Rapat Terbatas di Hambalang, Presiden Prabowo Bahas Penguatan Industri hingga Hilirisasi

By Parlindungan - Sunday, 11 January 2026
Presiden Prabowo saat memimpin ratas bersama sejumlah menteri Kabinet Merah Putih di kediaman pribadinya di Hambalang, Kabupaten Bogor (foto; Seskab/ Kabarnas.id)
Presiden Prabowo saat memimpin ratas bersama sejumlah menteri Kabinet Merah Putih di kediaman pribadinya di Hambalang, Kabupaten Bogor (foto; Seskab/ Kabarnas.id)

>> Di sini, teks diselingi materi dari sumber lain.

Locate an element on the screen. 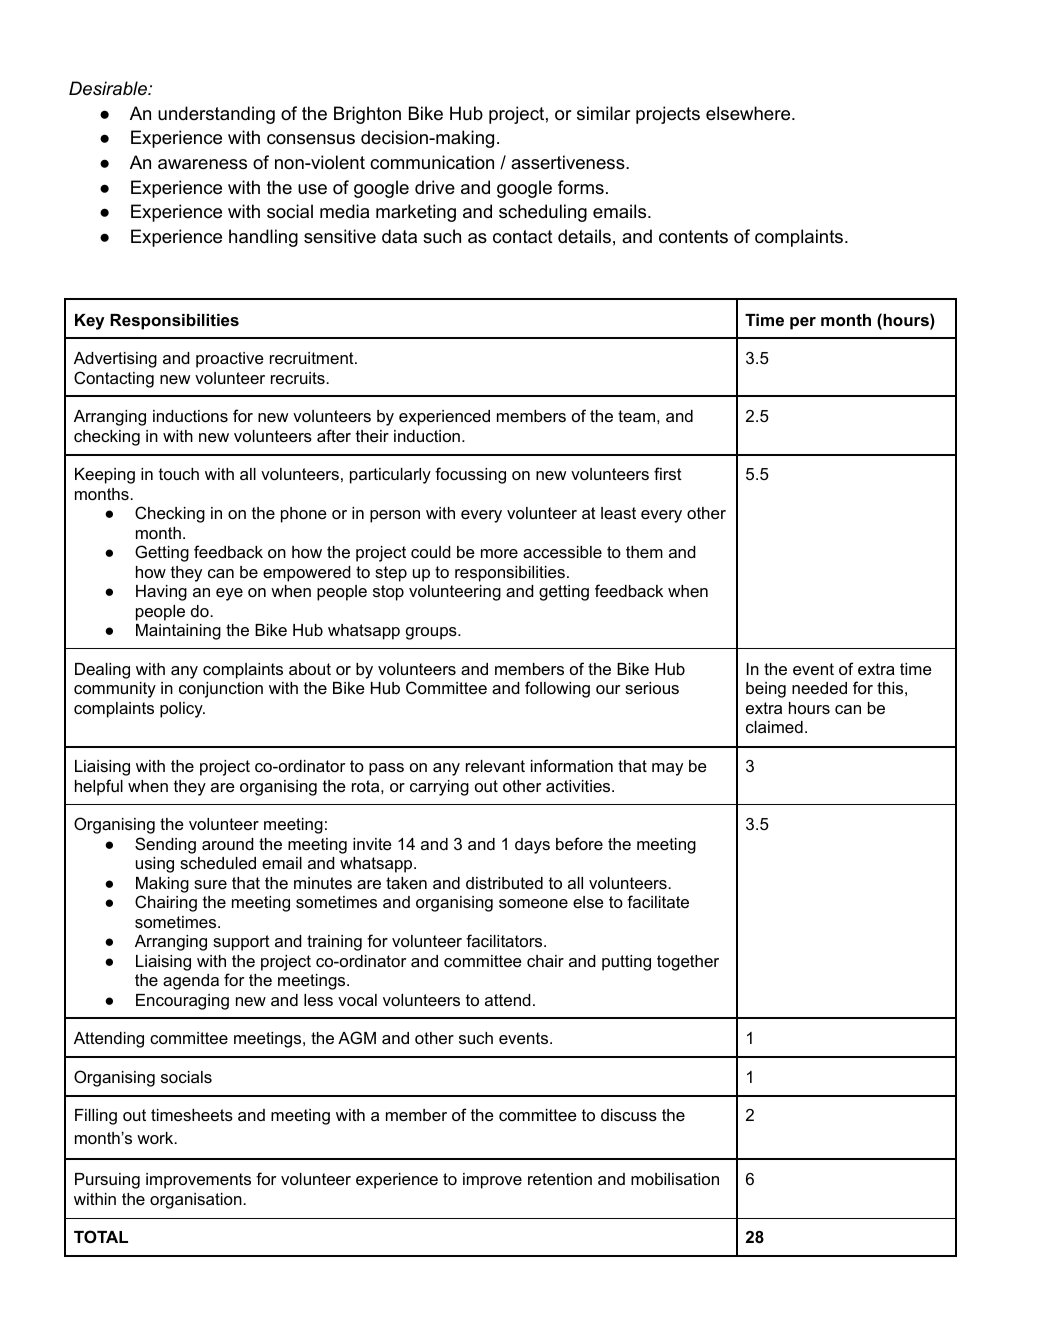 Image resolution: width=1038 pixels, height=1343 pixels. communication is located at coordinates (432, 162).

Bogor – Presiden Republik Indonesia Prabowo Subianto menggelar rapat terbatas bersama sejumlah menteri Kabinet Merah Putih di kediaman pribadinya di Hambalang, Kabupaten Bogor, Jawa Barat, pada Minggu (11/1/2026). Pertemuan tersebut membahas sejumlah isu strategis terkait penguatan industri nasional, investasi, hingga pengembangan infrastruktur energi.

Dalam rapat tersebut, Presiden Prabowo menekankan pentingnya penguatan sektor industri tekstil dan garmen nasional. Salah satu langkah yang didorong adalah revitalisasi rantai pasok (supply chain) guna meningkatkan daya saing industri dalam negeri serta menjaga keberlanjutan sektor padat karya tersebut.

Selain itu, Presiden juga memberikan arahan terkait penguatan sektor otomotif dan elektronik melalui investasi pengembangan teknologi semikonduktor. Pengembangan industri chip ini diproyeksikan menjadi fondasi bagi industri masa depan Indonesia, khususnya untuk mendukung sektor otomotif, industri digital, dan elektronik nasional.

Agenda lainnya yang turut dibahas adalah perkembangan rencana groundbreaking enam titik baru proyek hilirisasi dengan total nilai investasi mencapai USD6 miliar. Proyek-proyek tersebut dijadwalkan mulai dilaksanakan pada awal Februari 2026 sebagai bagian dari upaya pemerintah meningkatkan nilai tambah sumber daya alam dan memperkuat struktur industri nasional.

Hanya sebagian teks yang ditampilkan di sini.